I was definitely going to be third now as the other two were so far ahead. I jogged to the start of the climb and started the hike up. About half a mile up I saw James coming down, I congratulated him on a race well run.  I saw Chin about half way up and again congratulated him. I could see the summit was raging so stopped to put my coat on and my buff round my head. It really was blowing a hooley at the top so I quickly summited, grabbed a pic and headed back down. I jogged back down and bumped into Adrian. We greeted each other but I couldn't believe how close he was so from that point I sprinted down the mountain like it was a fell race. I saw Andy, Ricardo and Robert on the way down and we all congratulated each other. Finally I was at the bottom and touched the station wall. It was over, my 3 peaks had taken 8 days 14 hours 35 minutes and unofficially the 3rd fastest time ever. Also 16 hours for the 80 mile day. I just sat down with my medal and a stupid grin, what a cool adventure and a life goal ticked off. 

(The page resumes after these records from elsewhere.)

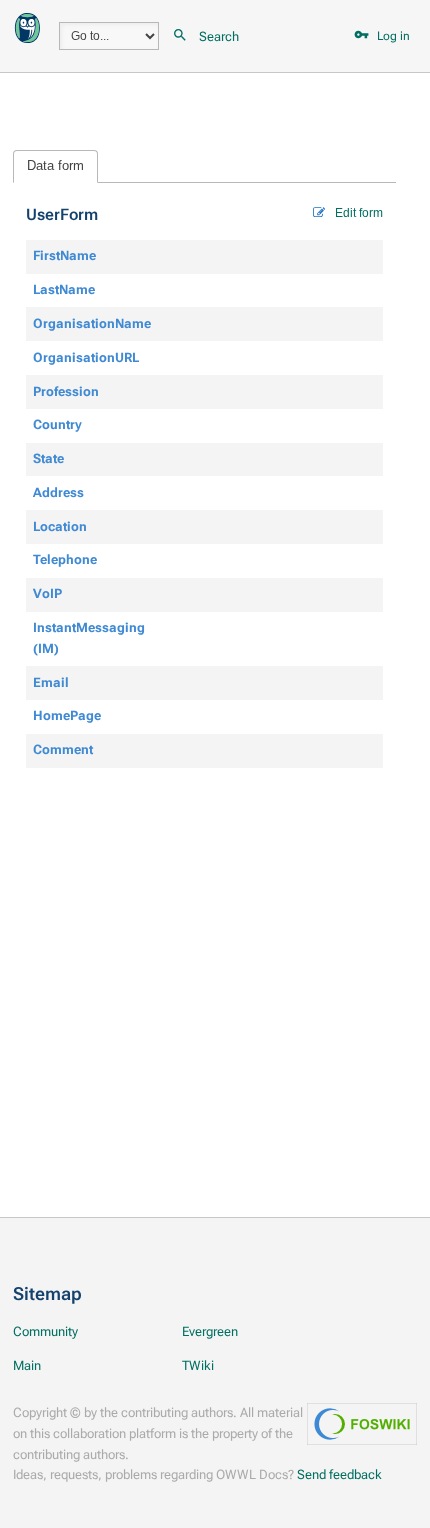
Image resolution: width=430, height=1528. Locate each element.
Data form (55, 165)
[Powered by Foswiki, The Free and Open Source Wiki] (27, 26)
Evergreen (210, 1331)
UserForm (62, 215)
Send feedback (339, 1474)
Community (45, 1331)
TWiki (198, 1365)
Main (27, 1365)
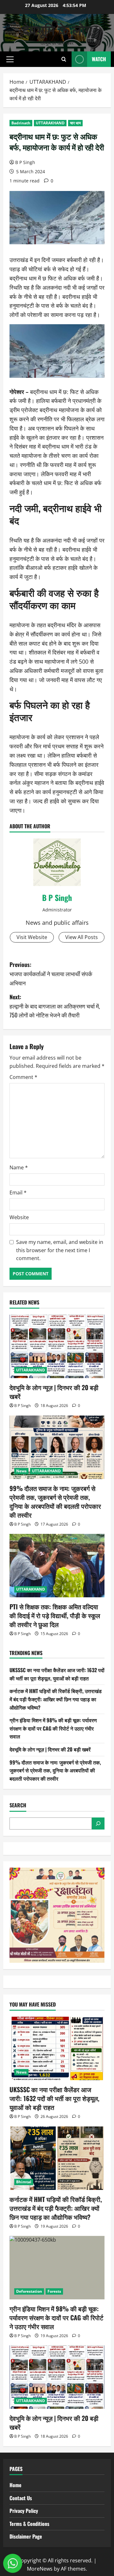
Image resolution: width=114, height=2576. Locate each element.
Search (18, 1805)
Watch (99, 59)
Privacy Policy (24, 2510)
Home (16, 2485)
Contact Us (21, 2498)
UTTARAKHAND (50, 123)
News (21, 1471)
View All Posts (81, 937)
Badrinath (20, 123)
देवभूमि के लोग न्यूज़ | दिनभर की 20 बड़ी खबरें (54, 1392)
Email (18, 1192)
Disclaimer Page (26, 2536)
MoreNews (40, 2568)
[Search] (98, 1823)
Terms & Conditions (29, 2523)
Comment (23, 1077)
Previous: (51, 973)
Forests (54, 2291)
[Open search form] (63, 59)
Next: (55, 1006)
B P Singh (25, 162)
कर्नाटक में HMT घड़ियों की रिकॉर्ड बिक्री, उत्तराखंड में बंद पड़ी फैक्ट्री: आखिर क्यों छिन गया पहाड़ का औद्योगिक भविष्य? (56, 1699)
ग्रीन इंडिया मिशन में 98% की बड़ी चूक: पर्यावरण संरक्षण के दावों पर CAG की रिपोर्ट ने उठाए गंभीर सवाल (53, 1728)
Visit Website (31, 937)
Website (19, 1217)
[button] (10, 59)
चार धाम (75, 123)
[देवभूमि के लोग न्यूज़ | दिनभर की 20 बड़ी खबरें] (57, 1346)
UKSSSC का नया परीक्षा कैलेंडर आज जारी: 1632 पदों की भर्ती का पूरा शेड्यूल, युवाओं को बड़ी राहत (57, 1674)
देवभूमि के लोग (57, 29)
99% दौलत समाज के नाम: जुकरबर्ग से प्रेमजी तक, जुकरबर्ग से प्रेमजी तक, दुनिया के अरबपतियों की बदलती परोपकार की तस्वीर (55, 1501)
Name (19, 1167)
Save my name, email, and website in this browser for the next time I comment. (59, 1250)
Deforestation (29, 2291)
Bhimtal (23, 2182)
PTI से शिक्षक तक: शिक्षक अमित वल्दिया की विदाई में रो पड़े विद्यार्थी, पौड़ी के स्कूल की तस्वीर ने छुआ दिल (55, 1615)
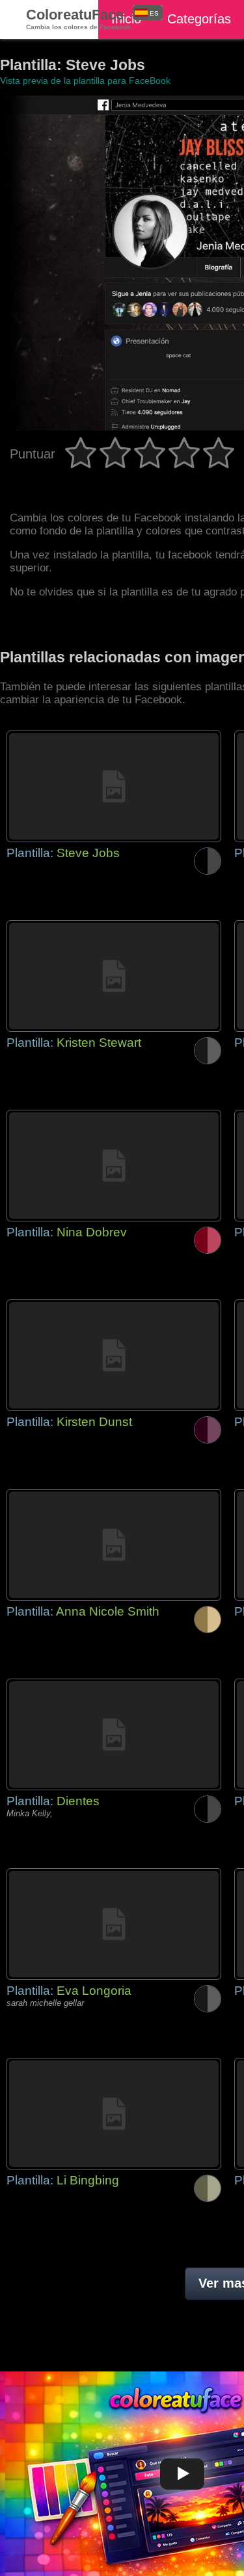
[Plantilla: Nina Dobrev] (114, 1165)
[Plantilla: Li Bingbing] (114, 2114)
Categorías (199, 19)
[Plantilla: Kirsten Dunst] (114, 1355)
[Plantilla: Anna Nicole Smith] (114, 1545)
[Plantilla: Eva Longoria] (114, 1924)
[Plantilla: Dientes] (114, 1734)
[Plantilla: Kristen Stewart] (114, 976)
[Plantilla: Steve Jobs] (114, 786)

I loved the adventure and this is what it was for me. Just a fun adventure with some great individuals. It was tough in parts but not overly hard. James did fantastic but he would be the first to admit its a pretty soft record and easy pickings for the right person. We did have a lot of rest after all! I also think if Mark put it on again it would be a whole lot harder. 

Massive congrats to all the other finishers and everyone who toed the line especially James and Trish the male and female FKT holders. Also thanks to Karen, Byron, Pete and Carl who gave up their spare time to help us achieve this. Biggest hats off goes to Mark, without him putting on this sort stuff ultra running would definitely be worse off.